Además, ella ya lo dijo frente a toda la nación, que tiene el dinero para mimarme.

¿No suena eso como si me estuviera tratando como a un esposo, mostrándome amor?

Hmp, deja que la amargura y la envidia te consuman —no me importa en lo más mínimo.

—Más como un esposo trofeo —murmuró Rafael, su tono goteando desdén.

Esta era la primera vez que veía a alguien abrazar tan orgullosamente el ser un hombre mantenido y gigoló, alardeando frente a sus rivales amorosos.

Un ligero destello de lástima cruzó su mente, dándose cuenta de que Dave debía tener algunos cables cruzados en su cerebro si realmente pensaba que esto era algo de lo que enorgullecerse.

Gracias a las travesuras de Dave, la tensión que había estado construyéndose rápidamente se desvaneció, y el enfoque se cambió a burlarse de él en su lugar.

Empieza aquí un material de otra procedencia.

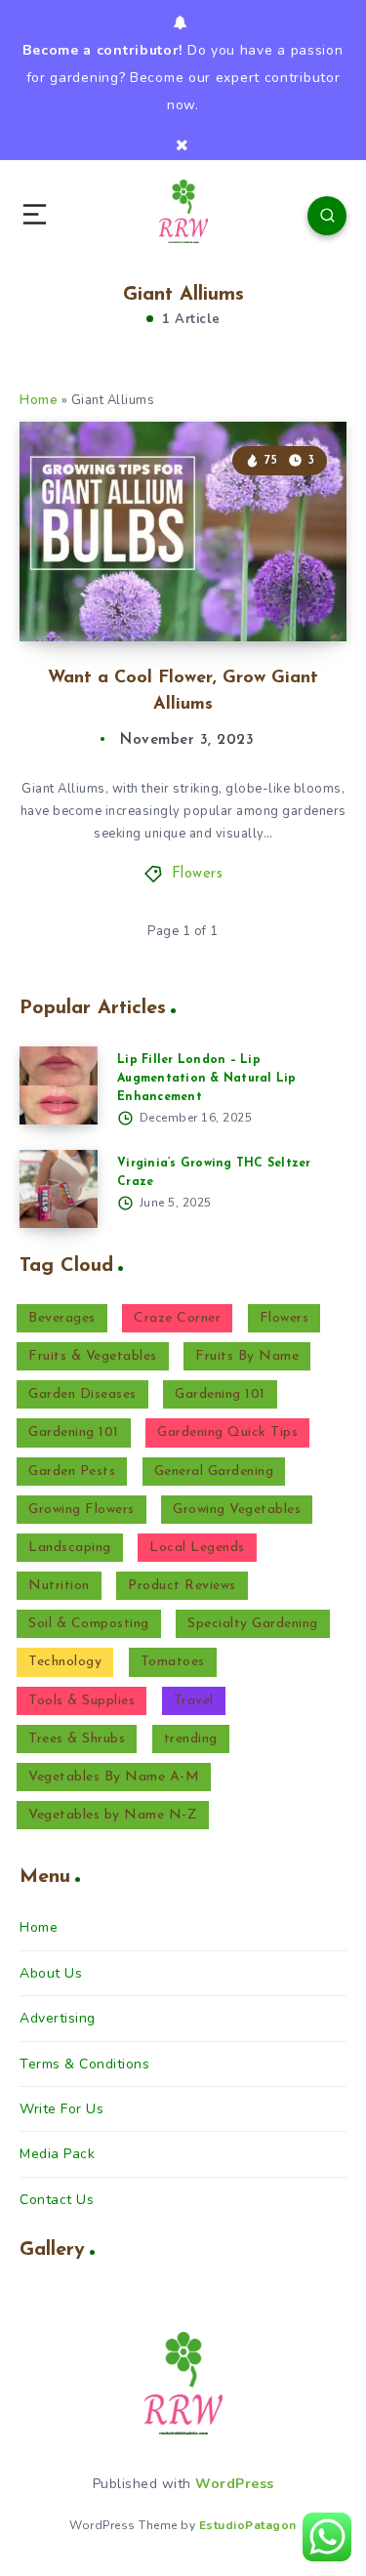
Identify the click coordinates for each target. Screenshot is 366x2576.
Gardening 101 (220, 1394)
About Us (51, 1973)
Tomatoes (173, 1662)
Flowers (198, 874)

Hera no pudo evitar reír junto con los demás mientras se burlaban de Dave.

Pronto, el grupo se reunió en la gran cama, exhaustos por los eventos del día, y se durmieron.

Mientras tanto, Rafael permaneció en la cama del hospital, todavía sintiéndose un poco deprimido.

Hera, notando su estado de ánimo, lo consoló suavemente, prometiéndole que una vez que sanara, todos dormirían juntos.